Start of SUPPLIED RECORDS

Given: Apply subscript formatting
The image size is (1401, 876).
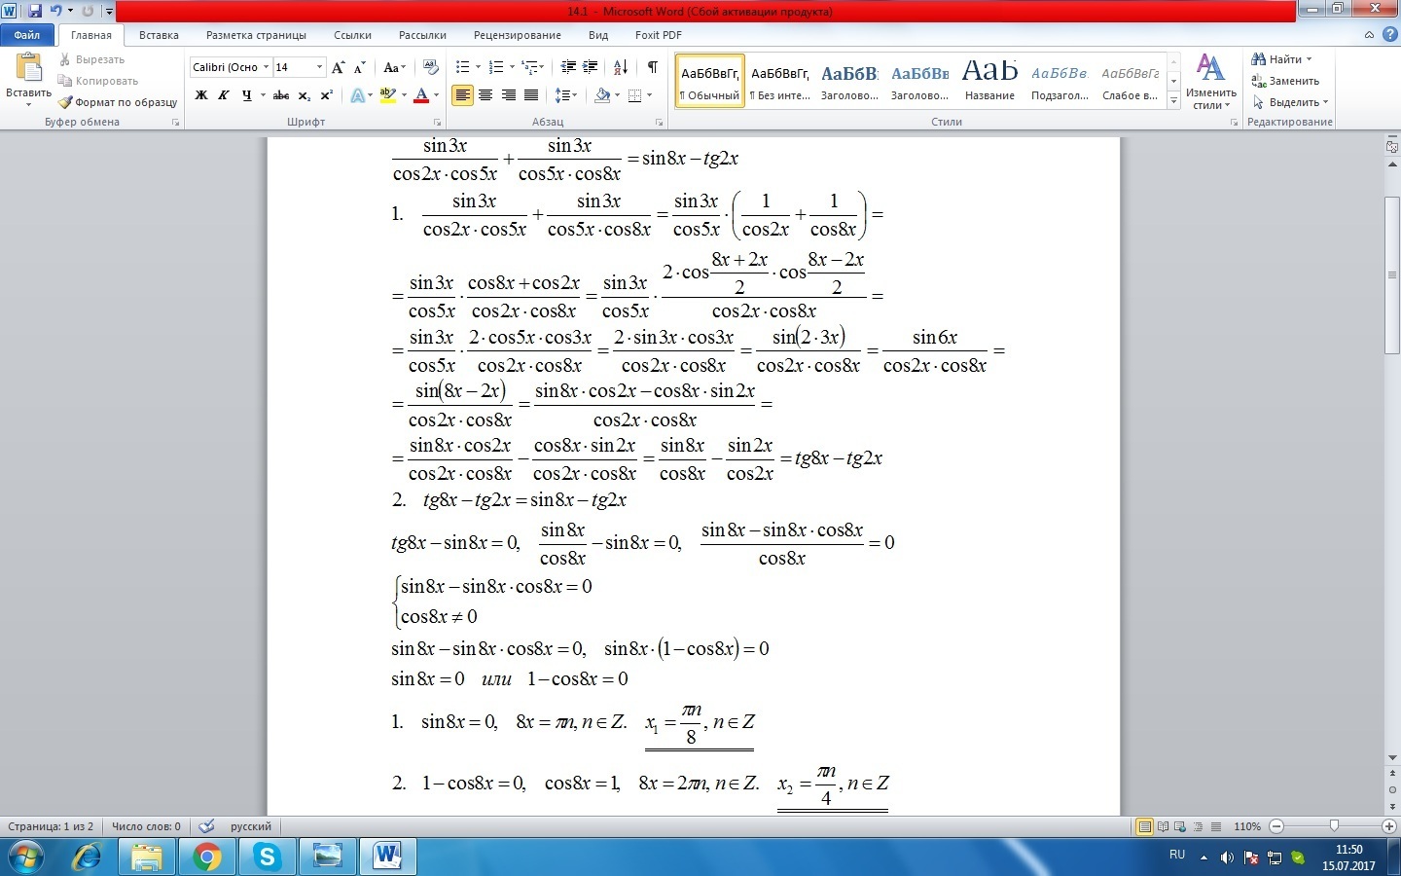Looking at the screenshot, I should (304, 95).
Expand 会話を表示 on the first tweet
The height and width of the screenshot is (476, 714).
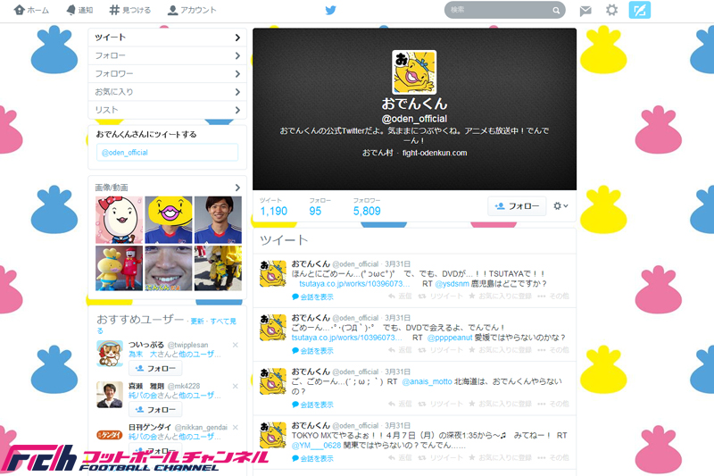click(x=312, y=296)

End of SUPPLIED RECORDS

WHAT IS EXPECTED:
Reproduce the records exactly, images excluded.

SOLUTION FOR THIS TASK:
Given: Apply subscript formatting
The image size is (1401, 876).
Looking at the screenshot, I should (304, 95).
Expand 会話を表示 on the first tweet
The height and width of the screenshot is (476, 714).
click(x=312, y=296)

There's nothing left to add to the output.